Department of Radiology, Fudan University Shanghai Cancer Center (FUSCC), Shanghai, PR China.
Department of Oncology, Shanghai Medical College, Fudan University, Shanghai, PR China.
Acta Radiol. 2022 Jun;63(6):847-856. doi: 10.1177/02841851211014188. Epub 2021 May 11.
There are significant differences in outcomes for different histological subtypes of cervical cancer (CC). Yet, it is difficult to distinguish CC subtypes using non-invasive methods.
To investigate whether multiparametric magnetic resonance imaging (MRI)-based radiomics analysis can differentiate CC subtypes and explore tumor heterogeneity.
This study retrospectively analyzed 96 patients with CC (squamous cell carcinoma [SCC] = 50, adenocarcinoma [AC] = 46) who underwent pelvic MRI before surgery. Radiomics features were extracted from the tumor volumes on five sequences (sagittal T2-weighted imaging [T2SAG], transverse T2-weighted imaging [T2TRA], sagittal contrast-enhanced T1-weighted imaging [CESAG], transverse contrast-enhanced T1-weighted imaging [CETRA], and apparent diffusion coefficient [ADC]). Clustering and logistic regression were used to examine the distinguishing capabilities of radiomics features extracted from five different MR sequences.
Among the 105 extracted radiomics features, there were 51, 38, 37, and 2 features that showed intergroup differences for T2SAG, T2TRA, ADC, and CESAG, respectively (all < 0.05). AC had greater textural heterogeneity than SCC ( < 0.05). Upon unsupervised clustering of significantly different features, T2SAG achieved the highest accuracy (0.844; sensitivity = 0.920; specificity = 0.761). The largest area under the curve (AUC) for classification ability was 0.86 for T2SAG. Hence, the radiomics model from five combined MR sequences (AUC = 0.89; accuracy = 0.81; sensitivity = 0.67; specificity = 0.94) exhibited better differentiation ability than any MR sequence alone.
Multiparametric MRI-based radiomics models may be a promising method to differentiate AC and SCC. AC showed more heterogeneous features than SCC.
不同组织学类型的宫颈癌(CC)的预后存在显著差异。然而,使用非侵入性方法很难区分 CC 亚型。
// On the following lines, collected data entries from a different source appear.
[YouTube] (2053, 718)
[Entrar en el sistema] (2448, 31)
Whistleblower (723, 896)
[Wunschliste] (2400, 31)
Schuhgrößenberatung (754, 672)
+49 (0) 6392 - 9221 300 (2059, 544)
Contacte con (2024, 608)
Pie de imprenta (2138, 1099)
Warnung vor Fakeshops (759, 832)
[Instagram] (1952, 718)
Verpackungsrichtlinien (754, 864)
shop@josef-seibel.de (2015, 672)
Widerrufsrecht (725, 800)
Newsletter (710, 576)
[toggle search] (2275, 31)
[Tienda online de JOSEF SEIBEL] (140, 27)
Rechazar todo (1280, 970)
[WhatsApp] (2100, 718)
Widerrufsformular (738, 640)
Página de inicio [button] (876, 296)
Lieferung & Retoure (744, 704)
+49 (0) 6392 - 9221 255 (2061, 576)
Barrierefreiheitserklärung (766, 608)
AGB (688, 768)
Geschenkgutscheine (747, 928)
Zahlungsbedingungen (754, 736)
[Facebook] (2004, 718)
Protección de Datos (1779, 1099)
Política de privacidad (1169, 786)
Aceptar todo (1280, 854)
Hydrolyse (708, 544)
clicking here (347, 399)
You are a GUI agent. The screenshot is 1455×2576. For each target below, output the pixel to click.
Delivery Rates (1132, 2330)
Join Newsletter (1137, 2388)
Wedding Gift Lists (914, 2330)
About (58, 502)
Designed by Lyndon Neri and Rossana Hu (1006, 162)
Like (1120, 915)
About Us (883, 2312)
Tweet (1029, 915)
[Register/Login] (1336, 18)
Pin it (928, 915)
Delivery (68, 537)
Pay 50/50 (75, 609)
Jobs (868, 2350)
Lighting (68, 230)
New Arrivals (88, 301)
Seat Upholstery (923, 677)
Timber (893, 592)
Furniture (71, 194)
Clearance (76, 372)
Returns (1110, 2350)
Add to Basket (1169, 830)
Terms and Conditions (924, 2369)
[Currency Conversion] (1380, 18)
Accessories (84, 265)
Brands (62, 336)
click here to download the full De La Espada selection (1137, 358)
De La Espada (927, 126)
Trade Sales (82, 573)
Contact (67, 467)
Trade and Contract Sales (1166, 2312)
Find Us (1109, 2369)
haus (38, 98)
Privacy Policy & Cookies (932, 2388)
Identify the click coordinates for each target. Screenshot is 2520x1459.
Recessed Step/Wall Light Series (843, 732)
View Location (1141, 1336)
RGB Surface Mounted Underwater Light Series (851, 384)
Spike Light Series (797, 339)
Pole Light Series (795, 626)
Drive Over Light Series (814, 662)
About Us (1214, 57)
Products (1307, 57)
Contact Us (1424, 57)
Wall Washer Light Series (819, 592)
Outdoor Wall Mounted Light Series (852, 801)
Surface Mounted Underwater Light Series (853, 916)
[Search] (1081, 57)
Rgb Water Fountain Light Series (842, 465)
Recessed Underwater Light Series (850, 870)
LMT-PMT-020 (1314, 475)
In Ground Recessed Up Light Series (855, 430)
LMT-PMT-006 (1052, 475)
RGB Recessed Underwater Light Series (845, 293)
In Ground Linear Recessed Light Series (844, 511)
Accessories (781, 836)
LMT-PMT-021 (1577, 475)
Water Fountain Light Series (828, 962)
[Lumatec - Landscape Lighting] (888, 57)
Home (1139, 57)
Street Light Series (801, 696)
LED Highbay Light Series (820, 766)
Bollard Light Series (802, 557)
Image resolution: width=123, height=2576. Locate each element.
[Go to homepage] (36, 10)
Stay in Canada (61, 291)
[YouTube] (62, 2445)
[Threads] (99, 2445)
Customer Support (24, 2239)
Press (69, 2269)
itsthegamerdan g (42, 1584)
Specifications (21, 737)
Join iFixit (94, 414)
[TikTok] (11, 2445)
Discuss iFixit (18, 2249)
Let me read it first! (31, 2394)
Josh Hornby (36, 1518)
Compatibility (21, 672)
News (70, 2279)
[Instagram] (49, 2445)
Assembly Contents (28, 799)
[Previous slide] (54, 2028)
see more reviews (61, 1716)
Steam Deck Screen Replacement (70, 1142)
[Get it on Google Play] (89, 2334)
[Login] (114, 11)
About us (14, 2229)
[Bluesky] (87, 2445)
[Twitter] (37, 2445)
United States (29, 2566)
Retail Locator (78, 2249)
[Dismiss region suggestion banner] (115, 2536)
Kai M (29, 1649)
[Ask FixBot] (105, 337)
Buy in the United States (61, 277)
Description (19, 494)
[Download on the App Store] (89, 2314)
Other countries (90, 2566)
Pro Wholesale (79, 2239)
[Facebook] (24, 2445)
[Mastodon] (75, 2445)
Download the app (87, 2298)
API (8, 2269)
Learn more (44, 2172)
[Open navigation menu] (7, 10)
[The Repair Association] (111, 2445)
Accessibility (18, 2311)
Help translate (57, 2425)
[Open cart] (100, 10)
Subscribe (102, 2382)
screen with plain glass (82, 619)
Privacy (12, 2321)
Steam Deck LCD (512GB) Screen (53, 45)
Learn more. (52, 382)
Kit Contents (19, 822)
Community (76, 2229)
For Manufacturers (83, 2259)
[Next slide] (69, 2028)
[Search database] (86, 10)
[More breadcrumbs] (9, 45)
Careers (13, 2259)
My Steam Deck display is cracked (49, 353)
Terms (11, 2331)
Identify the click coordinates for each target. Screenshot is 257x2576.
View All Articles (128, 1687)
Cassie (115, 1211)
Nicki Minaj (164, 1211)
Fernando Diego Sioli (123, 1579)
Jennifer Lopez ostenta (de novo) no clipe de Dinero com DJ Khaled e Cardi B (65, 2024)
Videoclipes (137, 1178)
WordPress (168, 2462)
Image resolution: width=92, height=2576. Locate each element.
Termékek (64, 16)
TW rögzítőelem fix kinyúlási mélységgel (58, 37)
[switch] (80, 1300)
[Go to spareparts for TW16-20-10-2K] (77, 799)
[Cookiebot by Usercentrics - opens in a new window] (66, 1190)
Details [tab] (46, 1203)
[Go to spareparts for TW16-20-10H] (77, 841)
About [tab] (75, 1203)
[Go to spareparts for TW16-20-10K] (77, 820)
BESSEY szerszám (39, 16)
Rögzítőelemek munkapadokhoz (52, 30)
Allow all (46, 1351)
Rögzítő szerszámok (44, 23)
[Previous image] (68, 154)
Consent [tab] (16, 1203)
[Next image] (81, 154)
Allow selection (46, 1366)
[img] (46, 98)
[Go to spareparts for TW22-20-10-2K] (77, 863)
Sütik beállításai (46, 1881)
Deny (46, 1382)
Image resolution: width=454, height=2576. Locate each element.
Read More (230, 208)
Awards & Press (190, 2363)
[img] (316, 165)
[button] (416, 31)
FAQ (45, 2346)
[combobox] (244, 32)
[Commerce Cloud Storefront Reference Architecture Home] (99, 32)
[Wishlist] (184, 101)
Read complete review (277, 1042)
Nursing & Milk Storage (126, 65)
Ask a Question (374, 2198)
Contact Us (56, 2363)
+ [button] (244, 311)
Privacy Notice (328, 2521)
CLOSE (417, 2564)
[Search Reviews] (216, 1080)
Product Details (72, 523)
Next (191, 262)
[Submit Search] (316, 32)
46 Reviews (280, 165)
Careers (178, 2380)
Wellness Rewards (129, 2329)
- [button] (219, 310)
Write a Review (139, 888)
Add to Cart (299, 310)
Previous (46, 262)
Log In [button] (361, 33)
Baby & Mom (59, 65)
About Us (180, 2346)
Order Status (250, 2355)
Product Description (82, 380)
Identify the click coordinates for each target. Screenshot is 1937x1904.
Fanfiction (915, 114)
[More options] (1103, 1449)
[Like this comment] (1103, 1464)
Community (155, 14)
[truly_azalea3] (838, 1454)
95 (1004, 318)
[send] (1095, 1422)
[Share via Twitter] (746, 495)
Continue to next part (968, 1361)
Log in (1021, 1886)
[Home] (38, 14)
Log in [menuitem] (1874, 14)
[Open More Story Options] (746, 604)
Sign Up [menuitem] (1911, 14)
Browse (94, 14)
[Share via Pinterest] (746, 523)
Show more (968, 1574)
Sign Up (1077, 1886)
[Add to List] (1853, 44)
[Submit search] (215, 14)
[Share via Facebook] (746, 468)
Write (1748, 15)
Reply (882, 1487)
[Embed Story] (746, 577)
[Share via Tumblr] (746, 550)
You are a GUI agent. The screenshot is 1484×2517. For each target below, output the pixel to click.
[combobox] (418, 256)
研究多参数磁共振成像(MRI)基于放射组学分析是否能区分 CC 亚型并探索肿瘤异质性。
本研究回顾性分析了 96 例术前接受盆腔 MRI 的 CC 患者(鳞癌[SCC] = 50 例,腺癌[AC] = 46 例)。从 5 个序列(矢状 T2 加权成像[T2SAG]、横轴 T2 加权成像[T2TRA]、矢状对比增强 T1 加权成像[CESAG]、横轴对比增强 T1 加权成像[CETRA]和表观扩散系数[ADC])的肿瘤体积中提取放射组学特征。使用聚类和逻辑回归分析来检查从 5 种不同 MRI 序列提取的放射组学特征的鉴别能力。
在提取的 105 个放射组学特征中,T2SAG、T2TRA、ADC 和 CESAG 分别有 51、38、37 和 2 个特征显示组间差异(均 < 0.05)。AC 的纹理异质性大于 SCC( < 0.05)。对差异显著的特征进行无监督聚类后,T2SAG 的准确率最高(0.844;敏感性 = 0.920;特异性 = 0.761)。分类能力的最大曲线下面积(AUC)为 0.86,用于 T2SAG。因此,基于 5 种联合 MRI 序列的放射组学模型(AUC = 0.89;准确率 = 0.81;敏感性 = 0.67;特异性 = 0.94)的区分能力优于任何单一 MRI 序列。
基于多参数 MRI 的放射组学模型可能是一种有前途的方法,可用于区分 AC 和 SCC。AC 的异质性特征多于 SCC。